About this task — Copy the data exactly.

─── Provided data ───

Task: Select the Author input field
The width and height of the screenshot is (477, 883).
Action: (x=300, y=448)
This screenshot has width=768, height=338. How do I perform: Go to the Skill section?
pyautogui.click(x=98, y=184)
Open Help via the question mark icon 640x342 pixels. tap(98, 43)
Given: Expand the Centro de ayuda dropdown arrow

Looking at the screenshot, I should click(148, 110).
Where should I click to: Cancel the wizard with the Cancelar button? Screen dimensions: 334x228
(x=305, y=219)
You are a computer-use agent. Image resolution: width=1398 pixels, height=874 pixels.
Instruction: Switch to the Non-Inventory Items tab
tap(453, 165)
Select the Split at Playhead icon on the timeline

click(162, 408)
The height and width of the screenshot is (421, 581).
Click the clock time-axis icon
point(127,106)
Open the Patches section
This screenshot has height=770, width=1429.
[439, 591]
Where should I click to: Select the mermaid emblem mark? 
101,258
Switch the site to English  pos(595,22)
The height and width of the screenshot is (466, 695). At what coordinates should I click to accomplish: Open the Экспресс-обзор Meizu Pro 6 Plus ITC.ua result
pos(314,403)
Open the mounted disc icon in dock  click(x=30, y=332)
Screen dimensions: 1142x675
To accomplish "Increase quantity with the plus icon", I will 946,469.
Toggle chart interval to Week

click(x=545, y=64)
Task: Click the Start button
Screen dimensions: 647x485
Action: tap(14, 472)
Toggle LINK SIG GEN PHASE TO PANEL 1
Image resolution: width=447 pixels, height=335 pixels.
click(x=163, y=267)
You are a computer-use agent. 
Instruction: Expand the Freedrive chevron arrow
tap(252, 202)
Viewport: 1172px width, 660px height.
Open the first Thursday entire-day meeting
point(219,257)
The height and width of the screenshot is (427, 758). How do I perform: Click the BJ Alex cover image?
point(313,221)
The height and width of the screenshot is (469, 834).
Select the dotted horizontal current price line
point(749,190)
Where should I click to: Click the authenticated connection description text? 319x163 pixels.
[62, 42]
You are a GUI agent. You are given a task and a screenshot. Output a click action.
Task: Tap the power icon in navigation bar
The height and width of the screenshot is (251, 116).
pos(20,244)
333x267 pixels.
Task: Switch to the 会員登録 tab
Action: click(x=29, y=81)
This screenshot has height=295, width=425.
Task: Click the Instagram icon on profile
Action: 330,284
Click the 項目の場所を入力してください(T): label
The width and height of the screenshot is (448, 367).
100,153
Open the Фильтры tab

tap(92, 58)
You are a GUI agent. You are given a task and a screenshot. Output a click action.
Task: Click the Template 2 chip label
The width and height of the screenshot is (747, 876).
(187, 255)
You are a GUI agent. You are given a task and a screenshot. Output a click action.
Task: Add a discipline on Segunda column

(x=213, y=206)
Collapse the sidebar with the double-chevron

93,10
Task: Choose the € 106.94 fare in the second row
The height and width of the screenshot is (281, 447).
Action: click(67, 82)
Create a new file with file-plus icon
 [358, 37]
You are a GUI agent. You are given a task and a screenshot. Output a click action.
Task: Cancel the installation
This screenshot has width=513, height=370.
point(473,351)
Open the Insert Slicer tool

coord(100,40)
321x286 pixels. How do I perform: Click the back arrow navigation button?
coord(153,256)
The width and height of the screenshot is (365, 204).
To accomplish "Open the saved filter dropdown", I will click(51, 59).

───

Answer to this task —
Task: Select the Author input field
The width and height of the screenshot is (477, 883).
Action: (x=300, y=448)
This screenshot has width=768, height=338. How do I perform: Go to the Skill section?
pyautogui.click(x=98, y=184)
Open Help via the question mark icon 640x342 pixels. tap(98, 43)
Given: Expand the Centro de ayuda dropdown arrow

Looking at the screenshot, I should click(148, 110).
Where should I click to: Cancel the wizard with the Cancelar button? Screen dimensions: 334x228
(x=305, y=219)
You are a computer-use agent. Image resolution: width=1398 pixels, height=874 pixels.
Instruction: Switch to the Non-Inventory Items tab
tap(453, 165)
Select the Split at Playhead icon on the timeline

click(162, 408)
The height and width of the screenshot is (421, 581).
Click the clock time-axis icon
point(127,106)
Open the Patches section
This screenshot has height=770, width=1429.
[439, 591]
Where should I click to: Select the mermaid emblem mark? 
101,258
Switch the site to English  pos(595,22)
The height and width of the screenshot is (466, 695). At what coordinates should I click to accomplish: Open the Экспресс-обзор Meizu Pro 6 Plus ITC.ua result
pos(314,403)
Open the mounted disc icon in dock  click(x=30, y=332)
Screen dimensions: 1142x675
To accomplish "Increase quantity with the plus icon", I will 946,469.
Toggle chart interval to Week

click(x=545, y=64)
Task: Click the Start button
Screen dimensions: 647x485
Action: tap(14, 472)
Toggle LINK SIG GEN PHASE TO PANEL 1
Image resolution: width=447 pixels, height=335 pixels.
click(x=163, y=267)
You are a computer-use agent. 
Instruction: Expand the Freedrive chevron arrow
tap(252, 202)
Viewport: 1172px width, 660px height.
Open the first Thursday entire-day meeting
point(219,257)
The height and width of the screenshot is (427, 758). How do I perform: Click the BJ Alex cover image?
point(313,221)
The height and width of the screenshot is (469, 834).
Select the dotted horizontal current price line
point(749,190)
Where should I click to: Click the authenticated connection description text? 319x163 pixels.
[62, 42]
You are a GUI agent. You are given a task and a screenshot. Output a click action.
Task: Tap the power icon in navigation bar
The height and width of the screenshot is (251, 116).
pos(20,244)
333x267 pixels.
Task: Switch to the 会員登録 tab
Action: click(x=29, y=81)
This screenshot has height=295, width=425.
Task: Click the Instagram icon on profile
Action: 330,284
Click the 項目の場所を入力してください(T): label
The width and height of the screenshot is (448, 367).
100,153
Open the Фильтры tab

tap(92, 58)
You are a GUI agent. You are given a task and a screenshot. Output a click action.
Task: Click the Template 2 chip label
The width and height of the screenshot is (747, 876).
(187, 255)
You are a GUI agent. You are given a task and a screenshot. Output a click action.
Task: Add a discipline on Segunda column

(x=213, y=206)
Collapse the sidebar with the double-chevron

93,10
Task: Choose the € 106.94 fare in the second row
The height and width of the screenshot is (281, 447).
Action: click(67, 82)
Create a new file with file-plus icon
 [358, 37]
You are a GUI agent. You are given a task and a screenshot. Output a click action.
Task: Cancel the installation
This screenshot has width=513, height=370.
point(473,351)
Open the Insert Slicer tool

coord(100,40)
321x286 pixels. How do I perform: Click the back arrow navigation button?
coord(153,256)
The width and height of the screenshot is (365, 204).
To accomplish "Open the saved filter dropdown", I will click(51, 59).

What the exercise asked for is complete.